## Begin Records for this exercise

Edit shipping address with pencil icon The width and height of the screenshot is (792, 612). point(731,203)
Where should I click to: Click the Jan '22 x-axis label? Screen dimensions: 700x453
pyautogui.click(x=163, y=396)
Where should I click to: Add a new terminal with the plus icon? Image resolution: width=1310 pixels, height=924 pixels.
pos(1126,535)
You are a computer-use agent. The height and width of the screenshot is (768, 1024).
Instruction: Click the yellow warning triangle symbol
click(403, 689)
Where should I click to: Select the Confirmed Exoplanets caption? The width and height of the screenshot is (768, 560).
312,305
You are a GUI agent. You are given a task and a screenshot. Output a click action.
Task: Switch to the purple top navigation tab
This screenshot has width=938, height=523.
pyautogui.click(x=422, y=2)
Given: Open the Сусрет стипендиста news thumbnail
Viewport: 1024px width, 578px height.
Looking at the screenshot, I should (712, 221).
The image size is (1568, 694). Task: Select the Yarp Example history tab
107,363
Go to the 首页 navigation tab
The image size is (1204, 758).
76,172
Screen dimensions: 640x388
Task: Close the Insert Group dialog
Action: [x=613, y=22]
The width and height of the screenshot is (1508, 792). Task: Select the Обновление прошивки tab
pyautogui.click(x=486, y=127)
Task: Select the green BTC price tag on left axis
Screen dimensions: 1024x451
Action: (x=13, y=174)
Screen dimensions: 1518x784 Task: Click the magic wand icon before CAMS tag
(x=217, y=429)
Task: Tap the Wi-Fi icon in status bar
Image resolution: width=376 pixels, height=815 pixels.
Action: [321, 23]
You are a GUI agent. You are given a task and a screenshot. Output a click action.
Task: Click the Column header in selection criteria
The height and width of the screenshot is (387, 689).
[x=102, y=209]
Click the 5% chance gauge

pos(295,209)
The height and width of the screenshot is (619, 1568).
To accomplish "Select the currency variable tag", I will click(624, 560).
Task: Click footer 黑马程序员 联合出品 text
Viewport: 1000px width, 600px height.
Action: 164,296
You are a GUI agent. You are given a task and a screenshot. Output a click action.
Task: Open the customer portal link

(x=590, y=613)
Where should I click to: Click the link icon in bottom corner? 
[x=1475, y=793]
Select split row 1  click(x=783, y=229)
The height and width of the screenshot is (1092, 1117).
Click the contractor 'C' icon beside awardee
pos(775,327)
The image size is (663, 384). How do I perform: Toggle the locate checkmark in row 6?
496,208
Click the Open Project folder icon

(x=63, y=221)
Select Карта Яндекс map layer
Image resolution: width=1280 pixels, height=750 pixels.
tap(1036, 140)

## End Records for this exercise

**Do this:**
Arrange the rows, starting at the line containing "Select Карта Яндекс map layer" and ending at the last row, as a two-column CSV with the headers request and answer. Put one line per request, with each field quoted and any line breaks replaced by spaces.

**Result for this task:**
request,answer
"Select Карта Яндекс map layer Image resolution: width=1280 pixels, height=750 pixels.","tap(1036, 140)"